Il bonus sociale TARI 2026 è operativo e molte famiglie lo troveranno già applicato negli avvisi di pagamento inviati dai Comuni tra marzo e aprile. Lo sconto è pari al 25% dell'importo dovuto per la tassa rifiuti, ma c'è un aspetto cruciale da tenere a mente: per l'anno in corso conta esclusivamente l'ISEE presentato nel 2025. Chi non ha aggiornato la propria situazione economica l'anno scorso, o superava le soglie previste, non riceverà alcuna riduzione sulle bollette attuali.
Chi ha diritto al bonus TARI 2026: le soglie ISEE
Il requisito centrale per accedere allo sconto è l'ISEE. Le soglie variano in base alla composizione del nucleo familiare:
- Fino a tre figli fiscalmente a carico: ISEE non superiore a 9.796 euro
- Almeno quattro figli a carico: limite ISEE fino a 20.000 euro
Non è necessario presentare una domanda specifica per il bonus TARI. È sufficiente aver trasmesso la Dichiarazione Sostitutiva Unica (DSU). Sarà l'INPS a comunicare automaticamente le informazioni ai gestori del servizio rifiuti, consentendo l'applicazione dello sconto sull'utenza domestica intestata a un componente del nucleo familiare indicato nell'ISEE.

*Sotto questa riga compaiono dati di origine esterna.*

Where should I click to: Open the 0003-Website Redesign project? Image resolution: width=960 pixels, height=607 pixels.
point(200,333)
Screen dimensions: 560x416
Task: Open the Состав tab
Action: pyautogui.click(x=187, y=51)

Perché nel 2026 vale solo l'ISEE del 2025: cosa sapere
Il meccanismo del bonus TARI 2026 si basa sull'ISEE presentato l'anno precedente, non su quello attuale. Questo significa che:
- Chi non ha aggiornato l'ISEE nel 2025 non riceverà il beneficio nel 2026
- Chi nel 2025 superava le soglie non avrà lo sconto, anche se oggi ha redditi più bassi
- Lo sconto non è progressivo per ogni rata: è un importo complessivo ripartito secondo il piano tariffario del Comune
- Il contributo viene riconosciuto una sola volta nel corso dell'anno, entro il mese di giugno
Un dettaglio che può fare la differenza: aggiornare l'ISEE entro i termini previsti è il primo passo per non perdere un beneficio a cui si potrebbe avere pieno diritto.